I can understand thinking that raising the marginal tax rate from 36% to 39% is the end of the world, but this Republican/Fox News fixation with the teleprompter is just weird. I understand it, it’s the “attacking him at his strength” strategy, but do you really think that this is going to lead to the Republican revival? Or do you think that maybe with enough paper cuts, he’ll bleed to death?
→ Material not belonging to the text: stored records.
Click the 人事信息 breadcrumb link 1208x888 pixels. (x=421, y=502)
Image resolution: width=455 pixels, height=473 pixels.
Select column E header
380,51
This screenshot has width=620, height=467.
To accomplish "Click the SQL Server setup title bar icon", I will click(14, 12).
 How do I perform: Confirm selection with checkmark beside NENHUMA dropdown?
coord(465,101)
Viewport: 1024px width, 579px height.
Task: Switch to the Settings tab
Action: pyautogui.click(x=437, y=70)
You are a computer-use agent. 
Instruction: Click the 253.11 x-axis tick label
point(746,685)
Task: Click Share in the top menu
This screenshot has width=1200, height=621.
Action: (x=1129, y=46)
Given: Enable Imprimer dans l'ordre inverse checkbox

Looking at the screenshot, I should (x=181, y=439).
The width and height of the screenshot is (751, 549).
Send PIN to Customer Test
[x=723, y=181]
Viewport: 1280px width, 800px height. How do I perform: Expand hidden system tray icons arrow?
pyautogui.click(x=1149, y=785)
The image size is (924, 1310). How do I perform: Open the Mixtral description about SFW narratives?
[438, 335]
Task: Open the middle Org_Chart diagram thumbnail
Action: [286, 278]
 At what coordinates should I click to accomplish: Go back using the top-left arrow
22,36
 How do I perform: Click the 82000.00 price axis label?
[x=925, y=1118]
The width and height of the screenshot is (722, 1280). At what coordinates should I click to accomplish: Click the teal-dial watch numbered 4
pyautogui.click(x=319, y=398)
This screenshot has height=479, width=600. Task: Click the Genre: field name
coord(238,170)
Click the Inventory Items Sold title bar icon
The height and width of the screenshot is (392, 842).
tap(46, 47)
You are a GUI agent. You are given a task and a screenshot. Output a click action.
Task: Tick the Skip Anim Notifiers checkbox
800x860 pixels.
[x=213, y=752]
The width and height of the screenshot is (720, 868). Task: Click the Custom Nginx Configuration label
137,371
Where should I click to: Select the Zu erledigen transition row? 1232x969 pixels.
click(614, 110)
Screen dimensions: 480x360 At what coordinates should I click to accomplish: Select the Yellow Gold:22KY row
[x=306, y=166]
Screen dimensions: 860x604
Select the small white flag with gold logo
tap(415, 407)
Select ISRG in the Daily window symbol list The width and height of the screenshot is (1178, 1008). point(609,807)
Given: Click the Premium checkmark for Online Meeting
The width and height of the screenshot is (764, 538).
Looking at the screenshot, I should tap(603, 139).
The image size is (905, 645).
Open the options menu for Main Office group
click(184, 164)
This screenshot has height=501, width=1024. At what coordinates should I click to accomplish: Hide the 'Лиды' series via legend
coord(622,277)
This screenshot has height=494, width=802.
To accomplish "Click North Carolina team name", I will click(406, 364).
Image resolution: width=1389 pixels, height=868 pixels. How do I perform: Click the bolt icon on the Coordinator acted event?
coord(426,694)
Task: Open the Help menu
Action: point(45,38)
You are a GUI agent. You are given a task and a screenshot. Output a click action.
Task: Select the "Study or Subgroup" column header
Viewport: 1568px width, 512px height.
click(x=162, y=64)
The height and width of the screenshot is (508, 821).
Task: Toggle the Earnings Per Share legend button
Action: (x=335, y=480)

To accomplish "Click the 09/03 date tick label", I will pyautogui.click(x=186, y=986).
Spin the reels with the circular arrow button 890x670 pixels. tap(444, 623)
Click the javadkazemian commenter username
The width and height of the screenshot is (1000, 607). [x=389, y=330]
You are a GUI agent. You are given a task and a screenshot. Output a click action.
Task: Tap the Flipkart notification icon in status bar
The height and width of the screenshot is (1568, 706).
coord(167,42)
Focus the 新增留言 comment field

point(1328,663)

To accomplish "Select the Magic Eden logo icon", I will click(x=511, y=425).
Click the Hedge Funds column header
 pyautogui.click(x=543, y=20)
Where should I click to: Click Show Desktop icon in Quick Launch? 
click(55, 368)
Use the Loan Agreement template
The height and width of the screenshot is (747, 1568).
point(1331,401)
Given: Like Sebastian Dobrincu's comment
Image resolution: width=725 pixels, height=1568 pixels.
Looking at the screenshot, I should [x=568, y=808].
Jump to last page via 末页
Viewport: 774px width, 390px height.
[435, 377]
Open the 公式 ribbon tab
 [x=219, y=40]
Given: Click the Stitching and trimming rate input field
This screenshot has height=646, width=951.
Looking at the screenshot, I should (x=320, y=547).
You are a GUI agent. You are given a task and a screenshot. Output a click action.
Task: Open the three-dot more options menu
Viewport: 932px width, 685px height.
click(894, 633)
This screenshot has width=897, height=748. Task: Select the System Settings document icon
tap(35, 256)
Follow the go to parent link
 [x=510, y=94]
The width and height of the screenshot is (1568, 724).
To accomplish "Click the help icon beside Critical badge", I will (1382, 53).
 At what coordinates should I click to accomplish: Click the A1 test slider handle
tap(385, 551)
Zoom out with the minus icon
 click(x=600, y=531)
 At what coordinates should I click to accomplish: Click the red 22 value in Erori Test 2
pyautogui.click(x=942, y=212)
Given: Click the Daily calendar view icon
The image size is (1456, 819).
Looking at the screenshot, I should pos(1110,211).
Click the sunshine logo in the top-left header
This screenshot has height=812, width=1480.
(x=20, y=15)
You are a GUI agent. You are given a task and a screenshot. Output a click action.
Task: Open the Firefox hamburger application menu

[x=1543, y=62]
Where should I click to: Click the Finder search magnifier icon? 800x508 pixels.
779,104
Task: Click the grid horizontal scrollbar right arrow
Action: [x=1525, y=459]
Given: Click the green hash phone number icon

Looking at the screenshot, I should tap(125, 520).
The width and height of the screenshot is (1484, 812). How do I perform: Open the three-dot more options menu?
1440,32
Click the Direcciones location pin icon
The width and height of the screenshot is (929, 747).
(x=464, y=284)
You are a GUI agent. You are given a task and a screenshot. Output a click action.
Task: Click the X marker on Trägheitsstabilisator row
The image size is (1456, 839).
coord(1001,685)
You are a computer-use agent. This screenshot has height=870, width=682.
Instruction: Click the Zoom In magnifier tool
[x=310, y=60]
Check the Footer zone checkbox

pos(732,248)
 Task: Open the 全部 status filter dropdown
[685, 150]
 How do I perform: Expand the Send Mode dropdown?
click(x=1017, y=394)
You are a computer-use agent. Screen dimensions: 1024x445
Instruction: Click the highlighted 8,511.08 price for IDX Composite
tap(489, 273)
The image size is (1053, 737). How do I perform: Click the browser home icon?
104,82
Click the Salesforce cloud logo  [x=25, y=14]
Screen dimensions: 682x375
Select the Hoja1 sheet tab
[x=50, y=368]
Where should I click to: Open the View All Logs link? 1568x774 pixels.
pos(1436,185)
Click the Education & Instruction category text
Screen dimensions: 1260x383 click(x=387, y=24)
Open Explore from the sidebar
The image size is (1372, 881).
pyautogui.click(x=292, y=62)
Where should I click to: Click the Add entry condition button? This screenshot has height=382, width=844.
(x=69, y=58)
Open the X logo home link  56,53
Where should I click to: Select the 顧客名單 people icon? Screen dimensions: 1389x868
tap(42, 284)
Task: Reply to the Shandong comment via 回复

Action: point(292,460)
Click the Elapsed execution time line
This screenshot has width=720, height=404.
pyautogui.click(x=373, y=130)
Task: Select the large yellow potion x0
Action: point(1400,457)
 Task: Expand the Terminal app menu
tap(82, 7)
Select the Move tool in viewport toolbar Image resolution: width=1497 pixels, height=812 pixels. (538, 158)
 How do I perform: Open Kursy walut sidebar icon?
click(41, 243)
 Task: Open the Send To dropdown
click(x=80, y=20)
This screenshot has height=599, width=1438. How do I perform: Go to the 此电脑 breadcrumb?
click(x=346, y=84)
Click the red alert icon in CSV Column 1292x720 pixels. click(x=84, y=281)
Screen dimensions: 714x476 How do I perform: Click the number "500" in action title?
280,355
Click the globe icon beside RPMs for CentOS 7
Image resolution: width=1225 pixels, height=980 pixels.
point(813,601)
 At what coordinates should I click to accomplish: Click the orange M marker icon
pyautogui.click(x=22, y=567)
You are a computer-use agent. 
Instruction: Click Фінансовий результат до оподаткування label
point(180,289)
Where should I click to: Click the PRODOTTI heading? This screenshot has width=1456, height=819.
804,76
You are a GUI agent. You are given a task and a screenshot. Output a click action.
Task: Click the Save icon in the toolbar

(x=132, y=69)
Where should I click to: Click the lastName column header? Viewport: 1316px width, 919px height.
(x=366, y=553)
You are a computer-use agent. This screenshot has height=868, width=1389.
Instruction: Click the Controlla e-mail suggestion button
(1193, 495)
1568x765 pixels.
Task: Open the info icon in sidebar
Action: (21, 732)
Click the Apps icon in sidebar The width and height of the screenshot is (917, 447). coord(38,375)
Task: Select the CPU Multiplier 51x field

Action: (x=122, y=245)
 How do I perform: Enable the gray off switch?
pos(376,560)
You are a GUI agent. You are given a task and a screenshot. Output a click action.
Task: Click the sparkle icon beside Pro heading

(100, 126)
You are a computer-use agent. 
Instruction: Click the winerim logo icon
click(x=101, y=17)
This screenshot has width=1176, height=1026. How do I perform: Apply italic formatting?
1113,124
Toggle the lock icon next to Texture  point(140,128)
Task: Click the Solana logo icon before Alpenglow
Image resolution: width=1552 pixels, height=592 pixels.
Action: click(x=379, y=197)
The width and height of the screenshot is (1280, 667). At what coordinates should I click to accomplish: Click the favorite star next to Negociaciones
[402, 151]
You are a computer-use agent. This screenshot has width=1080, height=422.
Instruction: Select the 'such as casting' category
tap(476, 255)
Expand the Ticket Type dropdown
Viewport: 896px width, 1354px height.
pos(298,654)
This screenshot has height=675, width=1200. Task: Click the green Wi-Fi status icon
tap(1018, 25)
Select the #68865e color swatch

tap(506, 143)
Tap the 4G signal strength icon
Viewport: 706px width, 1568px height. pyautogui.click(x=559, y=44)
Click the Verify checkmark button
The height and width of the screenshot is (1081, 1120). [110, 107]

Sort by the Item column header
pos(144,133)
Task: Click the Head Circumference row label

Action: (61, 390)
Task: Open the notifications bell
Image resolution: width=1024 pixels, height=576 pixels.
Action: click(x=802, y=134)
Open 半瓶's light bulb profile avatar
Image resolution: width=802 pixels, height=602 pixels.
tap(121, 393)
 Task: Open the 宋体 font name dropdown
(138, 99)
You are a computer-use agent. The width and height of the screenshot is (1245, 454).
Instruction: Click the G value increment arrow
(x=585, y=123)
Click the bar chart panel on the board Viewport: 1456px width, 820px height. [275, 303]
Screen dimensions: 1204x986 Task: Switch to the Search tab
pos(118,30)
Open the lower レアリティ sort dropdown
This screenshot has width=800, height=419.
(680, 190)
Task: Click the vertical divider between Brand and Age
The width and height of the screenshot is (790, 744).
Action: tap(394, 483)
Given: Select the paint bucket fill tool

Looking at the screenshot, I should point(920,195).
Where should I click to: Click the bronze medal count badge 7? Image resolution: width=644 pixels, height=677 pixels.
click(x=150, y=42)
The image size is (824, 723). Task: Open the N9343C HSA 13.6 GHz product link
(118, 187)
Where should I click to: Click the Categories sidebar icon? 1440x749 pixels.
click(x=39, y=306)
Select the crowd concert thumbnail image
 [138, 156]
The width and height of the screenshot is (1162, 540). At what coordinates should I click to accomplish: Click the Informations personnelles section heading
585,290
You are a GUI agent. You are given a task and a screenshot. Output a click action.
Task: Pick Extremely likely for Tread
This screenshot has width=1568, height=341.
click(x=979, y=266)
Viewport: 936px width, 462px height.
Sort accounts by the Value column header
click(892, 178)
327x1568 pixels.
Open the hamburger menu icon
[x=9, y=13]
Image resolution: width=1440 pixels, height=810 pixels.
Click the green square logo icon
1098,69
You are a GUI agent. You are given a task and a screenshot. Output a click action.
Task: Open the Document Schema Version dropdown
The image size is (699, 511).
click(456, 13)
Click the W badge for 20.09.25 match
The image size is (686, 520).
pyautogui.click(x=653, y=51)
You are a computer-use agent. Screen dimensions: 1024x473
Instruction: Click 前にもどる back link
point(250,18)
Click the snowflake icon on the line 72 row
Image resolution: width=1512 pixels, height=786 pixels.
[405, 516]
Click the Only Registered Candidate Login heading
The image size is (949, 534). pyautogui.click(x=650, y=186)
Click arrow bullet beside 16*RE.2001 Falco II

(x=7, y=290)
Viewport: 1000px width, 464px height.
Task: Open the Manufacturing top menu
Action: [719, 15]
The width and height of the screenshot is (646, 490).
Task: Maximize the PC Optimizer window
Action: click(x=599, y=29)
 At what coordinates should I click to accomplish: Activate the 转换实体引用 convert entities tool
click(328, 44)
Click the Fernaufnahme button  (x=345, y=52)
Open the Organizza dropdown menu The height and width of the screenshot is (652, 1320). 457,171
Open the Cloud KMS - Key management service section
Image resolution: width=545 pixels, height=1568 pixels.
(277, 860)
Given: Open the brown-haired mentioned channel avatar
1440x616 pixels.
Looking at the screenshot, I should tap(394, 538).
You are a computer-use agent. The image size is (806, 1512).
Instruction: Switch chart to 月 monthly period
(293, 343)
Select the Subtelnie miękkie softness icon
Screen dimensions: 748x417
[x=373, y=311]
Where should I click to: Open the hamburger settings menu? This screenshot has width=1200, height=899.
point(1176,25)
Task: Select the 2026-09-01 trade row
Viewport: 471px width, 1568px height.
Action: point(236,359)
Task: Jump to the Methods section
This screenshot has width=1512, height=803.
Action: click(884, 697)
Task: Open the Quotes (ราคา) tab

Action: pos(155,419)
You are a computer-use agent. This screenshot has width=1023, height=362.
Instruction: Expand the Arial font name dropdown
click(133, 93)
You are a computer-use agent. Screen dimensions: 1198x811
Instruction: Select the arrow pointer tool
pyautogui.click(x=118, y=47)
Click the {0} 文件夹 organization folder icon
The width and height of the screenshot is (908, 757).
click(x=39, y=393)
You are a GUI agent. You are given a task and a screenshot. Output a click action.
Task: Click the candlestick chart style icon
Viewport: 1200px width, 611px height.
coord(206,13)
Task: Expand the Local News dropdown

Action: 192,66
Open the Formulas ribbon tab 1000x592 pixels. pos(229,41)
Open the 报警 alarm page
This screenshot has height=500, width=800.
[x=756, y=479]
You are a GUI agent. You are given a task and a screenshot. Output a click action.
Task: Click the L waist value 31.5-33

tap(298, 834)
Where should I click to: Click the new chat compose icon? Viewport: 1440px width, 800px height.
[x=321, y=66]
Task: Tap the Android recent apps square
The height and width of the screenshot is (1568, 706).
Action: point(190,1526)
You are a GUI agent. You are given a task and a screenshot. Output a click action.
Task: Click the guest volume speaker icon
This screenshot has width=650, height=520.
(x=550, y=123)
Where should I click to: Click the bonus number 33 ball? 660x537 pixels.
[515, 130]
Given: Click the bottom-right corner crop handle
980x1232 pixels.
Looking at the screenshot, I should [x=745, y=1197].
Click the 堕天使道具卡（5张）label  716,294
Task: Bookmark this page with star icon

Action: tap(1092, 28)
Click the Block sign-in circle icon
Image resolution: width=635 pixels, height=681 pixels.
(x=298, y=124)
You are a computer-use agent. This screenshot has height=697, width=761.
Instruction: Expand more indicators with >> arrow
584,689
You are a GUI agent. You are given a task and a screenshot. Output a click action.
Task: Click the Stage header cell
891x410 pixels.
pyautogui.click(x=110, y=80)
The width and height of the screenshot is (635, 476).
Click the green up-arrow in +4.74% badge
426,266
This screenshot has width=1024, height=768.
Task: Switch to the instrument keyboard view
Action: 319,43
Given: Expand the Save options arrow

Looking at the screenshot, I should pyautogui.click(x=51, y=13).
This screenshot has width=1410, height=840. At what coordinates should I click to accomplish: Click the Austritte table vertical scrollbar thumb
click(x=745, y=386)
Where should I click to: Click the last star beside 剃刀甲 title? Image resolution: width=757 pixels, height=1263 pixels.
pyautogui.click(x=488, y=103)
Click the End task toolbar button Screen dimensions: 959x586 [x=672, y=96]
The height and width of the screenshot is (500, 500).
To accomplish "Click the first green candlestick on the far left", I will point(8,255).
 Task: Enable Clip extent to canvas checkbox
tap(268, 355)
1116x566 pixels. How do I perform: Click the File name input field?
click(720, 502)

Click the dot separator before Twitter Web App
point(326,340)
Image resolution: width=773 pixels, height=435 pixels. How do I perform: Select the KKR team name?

I don’t get it. I understand the anger about policy, honestly, but this isn’t about policy. It’s about trying to make fun of him, to denigrate him, to belittle him. But why? Do you think that’s going to stop a health care reform bill from passing Congress? I don’t think so. I guess if it makes you feel better, go right ahead. Do you ever think that the majority of people are looking at this kind of behavior and thinking it’s just a little bit childish? And Obama really doesn’t look that childish, or petty, when compared to Glenn Beck and Dick Cheney and Newt Gingrich and people who obsess about teleprompters.
It sucks to lose, and it sucks to be in the minority, and believe me, I know, I been there. But what if the economy is not completely in the dumper in the fall of 2010? Really, what do you guys think is going to happen? How are Republicans going to come back? Do you think that everybody is going to wake up one day and say “Gee, George W. Bush was terrific”? I don’t think that that is going to happen, and really, if I were trying to make strategy for the Republicans at this point, I’m not sure what I would do. When you add up all the people with inherited wealth and all the people who hate the gays, it just don’t add up to a winning coalition.
Keep going on about the teleprompter, though. It’s very smart and appealing.
May 18, 2010 at 2:12 pm
Salaam,
Well, I guess it’s clear that I got distracted from the blog in the past year or so, since only in the past couple days did i see your response. Sorry about that. You may not even see my response, but in case you do (and in case anyone else does), I figure I’ll get it in here just before the one-year anniversary mark. :)
I never implied that Obama’s “retarded;” everything I’ve seen of him indicates that he’s intelligent enough for the job. Over a year in, though, I still don’t believe he understands the whole of the policies he espouses. But to be fair, how could he? He’s encouraging legislation on financial markets, health care, ecology, food production, employment, the oil industry, and beyond - all fields that generally require dedicated education and years of experience to grasp. Is he smart enough to bypass all that and intuit the fundamentals of all those fields, let alone the fine details and counterintuitive nuances? Not by a long shot. So he depends on advisors, lobbyists, and other “experts” to feed him with information and advice.
Hence the teleprompter dependency. If he were tackling the constitutional duties of the federal government, he wouldn’t need to pretend to be an expert on all that stuff. But he’s assigned himself the commanding role in an epic of expansionistic government, and with it must come the projection of knowledge and competence. He could ad-lib it and end up sounding stupid like George W. Bush (another expansionist), or he could stick to his lines and come to rely on his script like a lifeline.
My underlying point in all this is that he’s not standing up before the people and talking from the gut about things that he a) understands thoroughly and b) truly believes. I get a strong sense that one or both of those aren’t true, and because of his long experience in both politics and public speaking, it can’t be attributed to butterflies. You’re right that there was a lot of juvenile commentary on the teleprompter slip-ups at the time, but I think it’s a symptom of a deeper, and more troubling, reality that’s regularly reinforced in Obama’s policies, comments, and associates.
Oh, and I’m in the minority, but more than you seem to think. I abhorred the presidency of GWB, Clinton, GHWB, and many more in addition to Obama. This isn’t a left/right thing to me, and I wish it could cease being that for everyone.
(I wasn’t aware that my comment lengths are limited; must be a default. I’ll check it out, thanks.)